私の墨東綺譚 安岡章太郎 新潮社 1999年6月 





 いうまでもなく『墨東綺譚』は永井荷風の名作です。この本は何度読んでもその時々に違った味わいをもっています。
荷風という人間の複雑な内面を知るためにも恰好の本といえるでしょう。登場人物のお雪についてはどこかに書いた記憶があります。実際の話のようでいて、これは巧妙に描かれた荷風の内面世界だということも、最近ではごく当たり前のこととして、受けとめられているようです。
さて安岡章太郎が、この作品に寄せる思いも並々ではないようです。敗戦の年、南満州の僻地で結核の治療を受けていた筆者は突然内地への還送を命じられ、本来なら東京へもどるはずが、大阪の病院へ運ばれました。

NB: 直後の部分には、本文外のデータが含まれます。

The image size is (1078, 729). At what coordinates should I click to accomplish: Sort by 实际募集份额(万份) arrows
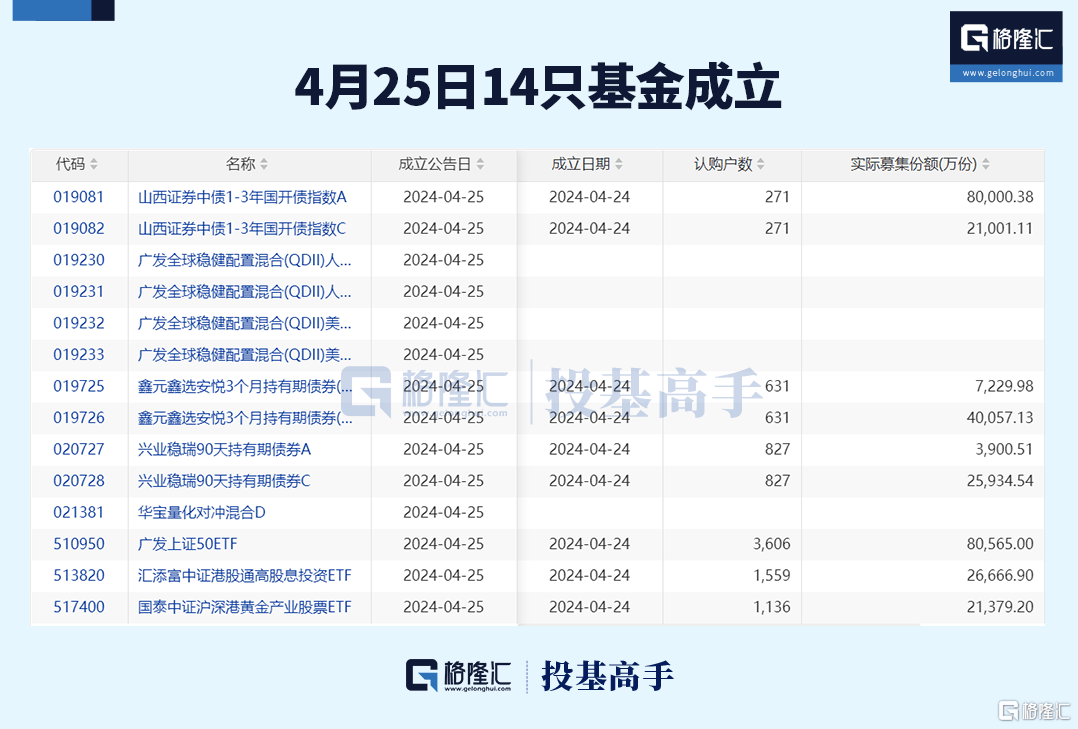pyautogui.click(x=986, y=165)
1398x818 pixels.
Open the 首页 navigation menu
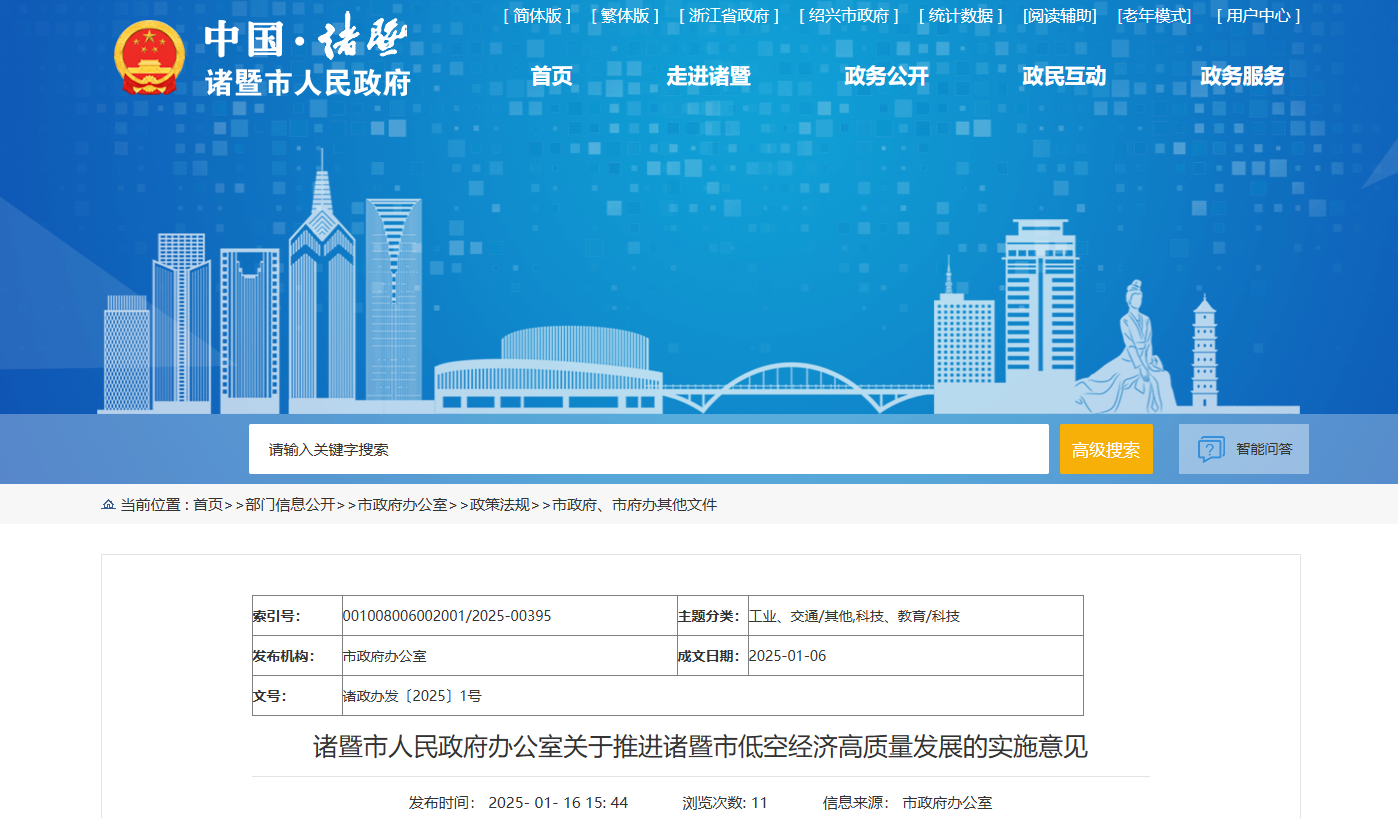551,76
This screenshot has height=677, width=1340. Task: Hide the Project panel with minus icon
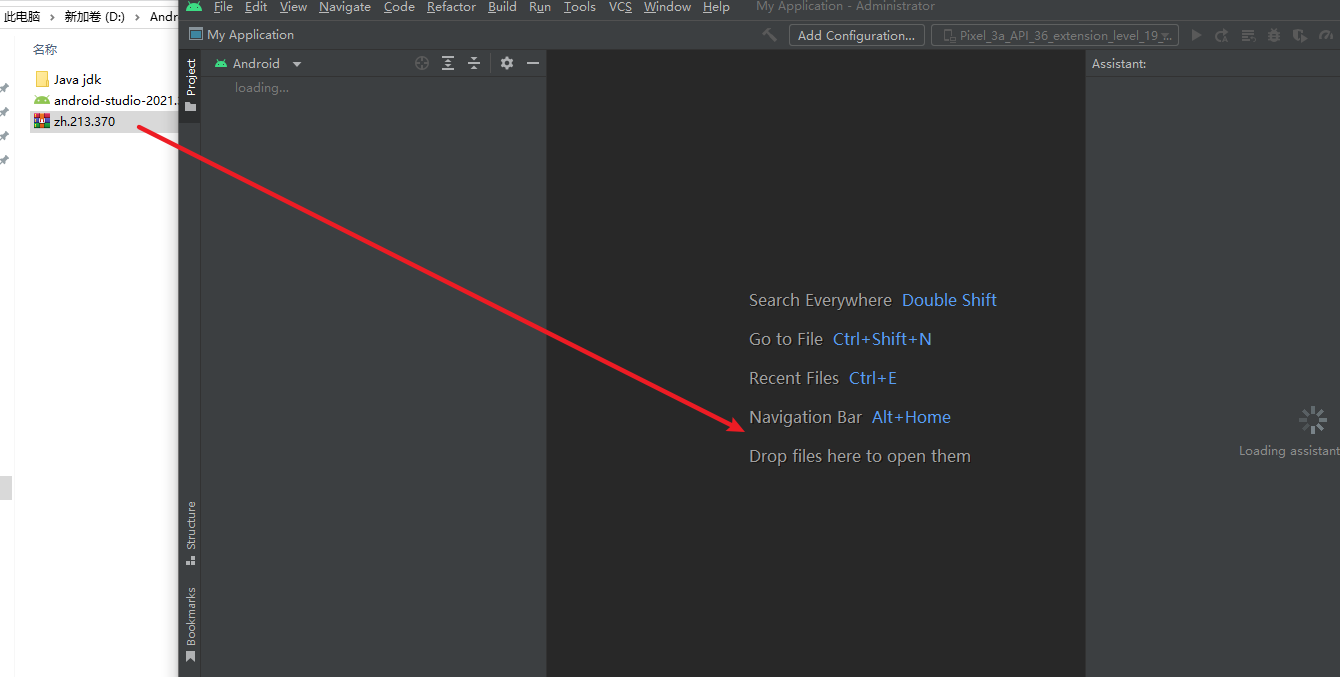click(533, 63)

その時、偶然図書室で手にした本が、この『墨東綺譚』だったのです。陸軍病院のベッドに横たわりながら、それまで愛読していたものの、全く手にはいらなくなったこの本を読んでいる自分が信じられなかったと書いています。
横光利一の『旅愁』とほぼ同じ時期に書かれたこの作品は、圧倒的な支持を得ました。暗い路地の奥にある人生の真実に、人々は何を見たのでしょうか。フランス文学をあれだけやった荷風がたどり着いた境地に対する興味もつきません。
この著書は、安岡という人間を通して描かれたもう一つの『墨東綺譚』のように感じられました。
挿入してある口絵も、初版本からとったものです。趣があり、こうした時代がはるかに遠いことを実感させてくれます。